Como não levar o pensamento para o Nordeste?
Como não lembrar que a distopia sobre a função do poder assola também nossa capital alagoana, Maceió, e todos os municípios do estado?
Como esquecer que a maioria dos prefeitos alagoanos vendeu a concessão da distribuição de água para as torneiras dos munícipes e com isso adquiriram bens valiosos, segundo comentam as próprias vítimas, em estado de admiração? Como esquecer que essa água não está chegando nas torneiras?
A democracia frágil e ferida que temos em vigor no país permite que qualquer pessoa complete os mínimos requisitos para se apresentar como representante de um povo e dominar histórias com acesso a fundos públicos. Não há um rigor que exija formação séria, histórico de envolvimento com pautas comunitárias, e neste vácuo, o que cresceu como condição mor foi ter dinheiro para comprar votos.

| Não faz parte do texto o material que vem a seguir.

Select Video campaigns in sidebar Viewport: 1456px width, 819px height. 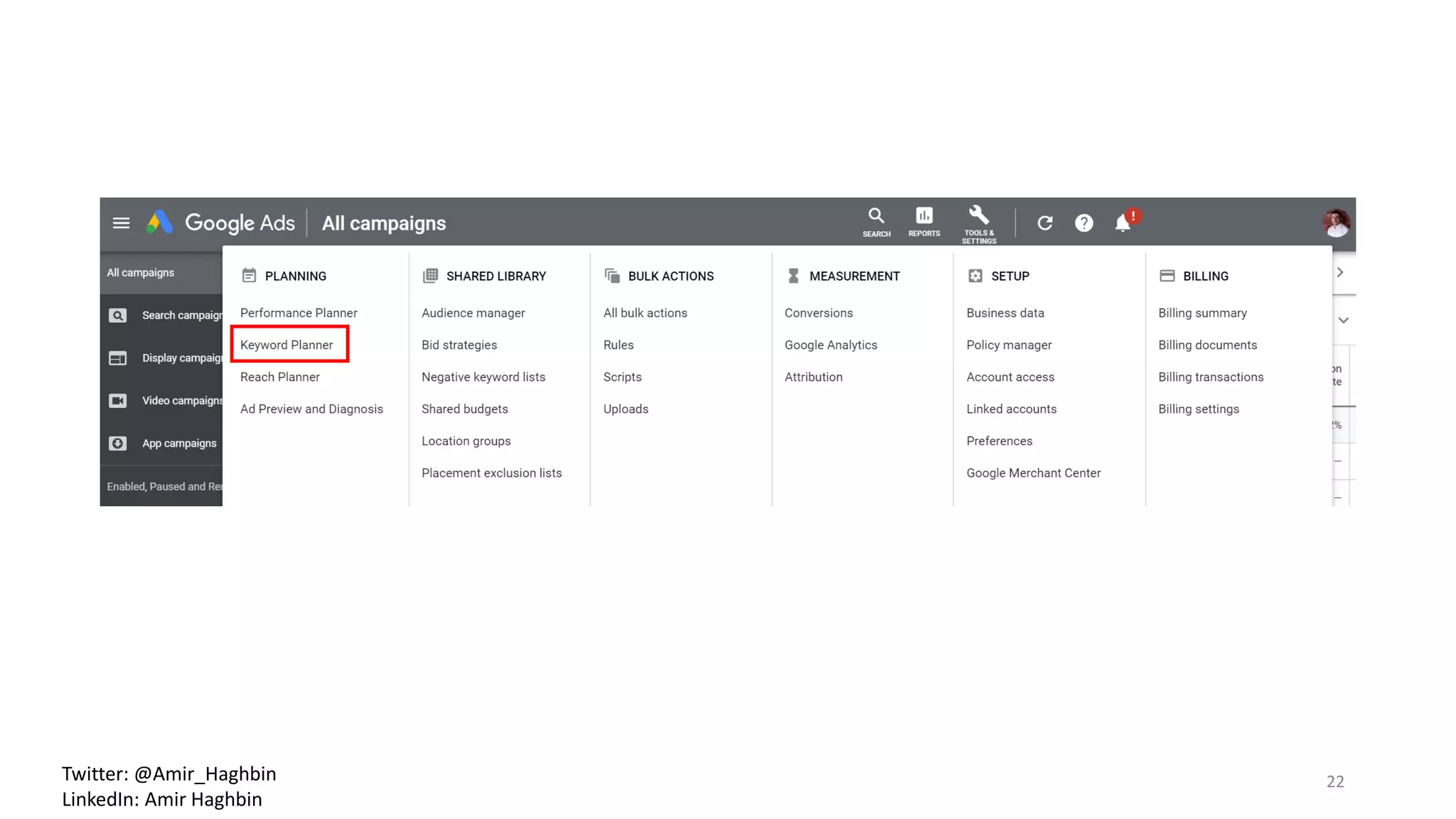(181, 400)
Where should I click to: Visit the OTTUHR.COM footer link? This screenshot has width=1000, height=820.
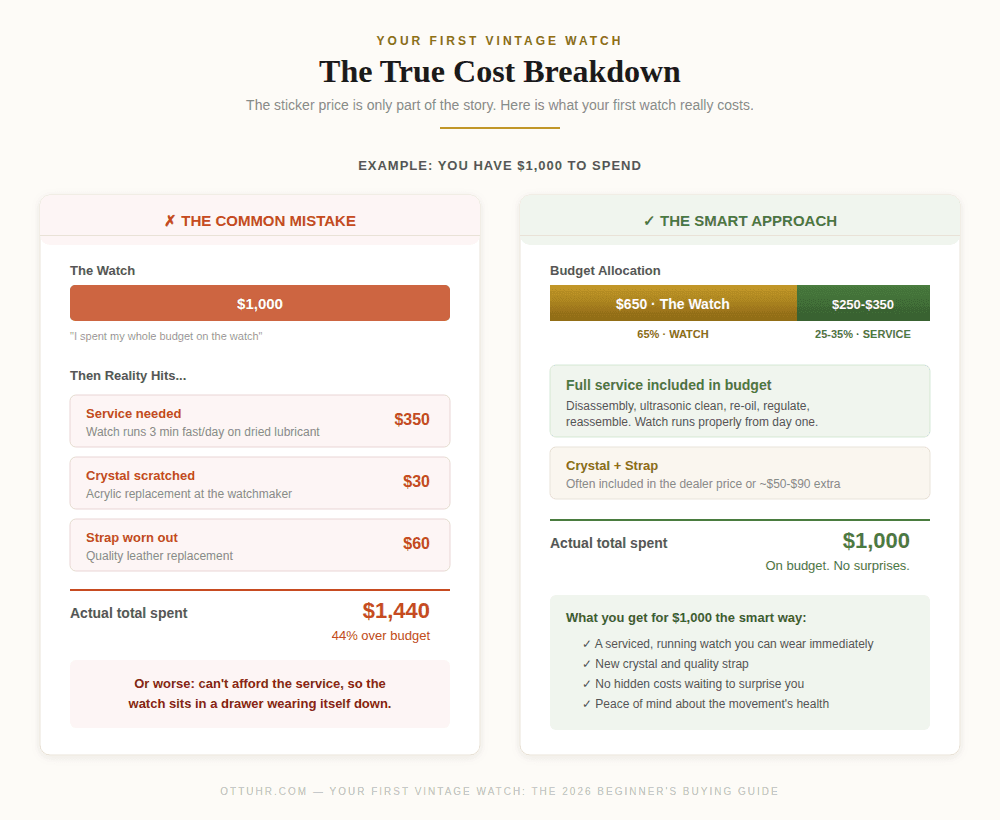(x=264, y=791)
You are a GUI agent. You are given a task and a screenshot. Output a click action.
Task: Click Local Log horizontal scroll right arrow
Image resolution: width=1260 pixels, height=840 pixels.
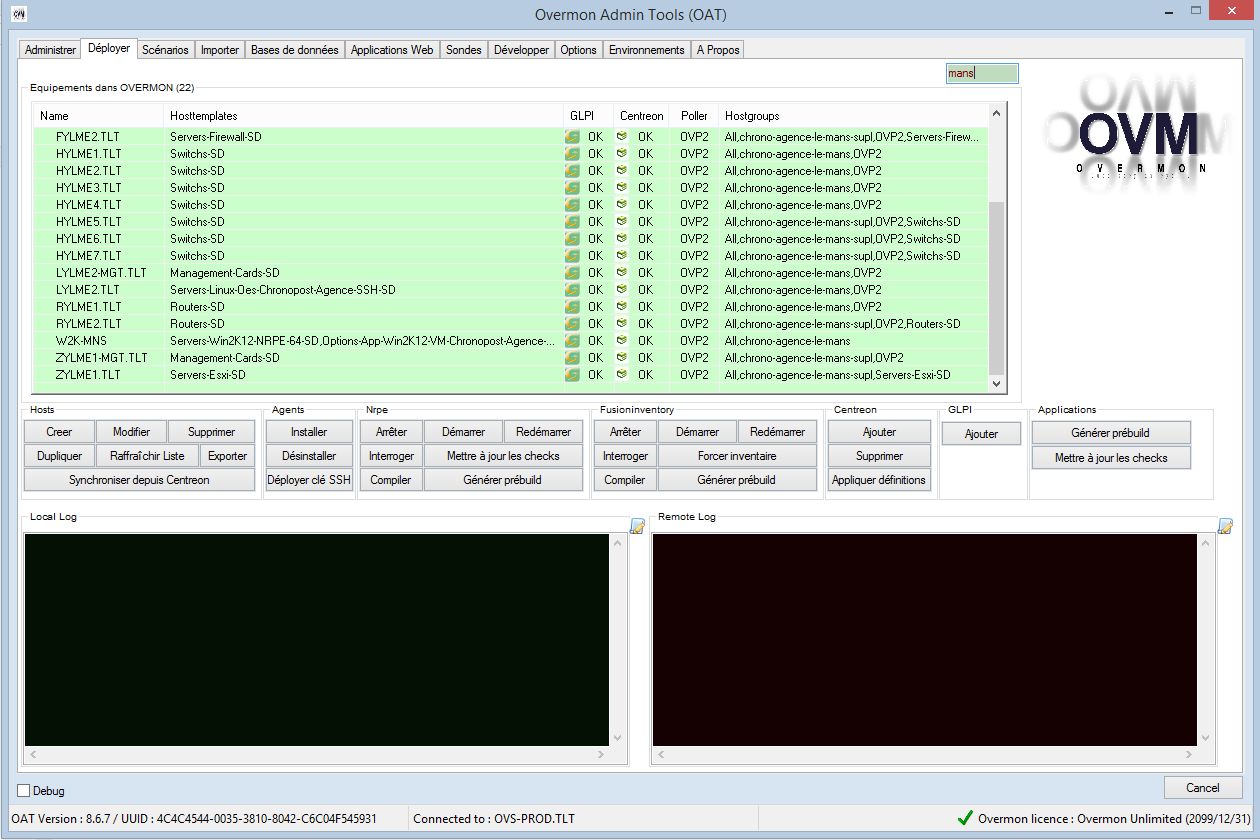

A própria justiça eleitoral ajuda a manter esse processo transformando o tema em tabu, fingindo que isso não acontece enquanto fecha os olhos para os fatos. Falar sobre isso é arriscado, porque não há nos poderes constituídos uma seriedade capaz de levar a justiça a considerar as variáveis que mantém a prática funcionando com pleno vigor.
Pessoas sem escrúpulos e desprovidas de senso comunitário estão assentadas em tronos de poder, tomando decisões que as beneficiam e condenando as populações do nosso grande Brasil a pagar o preço da disfunção pública que exercem.
Vereadores que mal sabem soletrar o próprio nome aprenderam a enriquecer pelas vias da política apoiando prefeitos que descaracterizam a democracia e transformam os espaços públicos em empresas familiares. Nestes ambientes pobres de políticas para as cidades e seus moradores não existe a mínima possibilidade de discutir casos relacionados ao clima.
As enchentes se transformaram em certeza de dinheiro novo, sem muita burocracia, vindo nas ondas da calamidade pública, e os prefeitos desejam que estes eventos periódicos possam acontecer em suas gestões. Não importando considerar nenhuma política preventiva.
A seca de água provocada pela venda de concessão pública da distribuição do líquido essencial não foi ruim o suficiente para evitar a reeleição dos vendilhões da paz familiar.
O país conta com uma leva imensa de péssimos prefeitos reeleitos.
A crise climática não é pauta de nenhum tipo de governo no país.
Os efeitos destas crises estarão maior a cada tempo. Alcançarão todas as vidas. Não serão contidos pelas barreiras de classe em todas as ocasiões. Somente aí perceberemos que a existência terrena precisa se tornar um grande acordo comunitário?
Pensar nosso lugar de morada será essencial para podermos viver nele e acreditar que os nossos descendentes terão chances de prosperar. A Terra não é um produto. A vida não é uma mercadoria. Se pela política tudo se ameaça, pela política tudo poderá ser ressignificado e quiçá, salvo, um dia.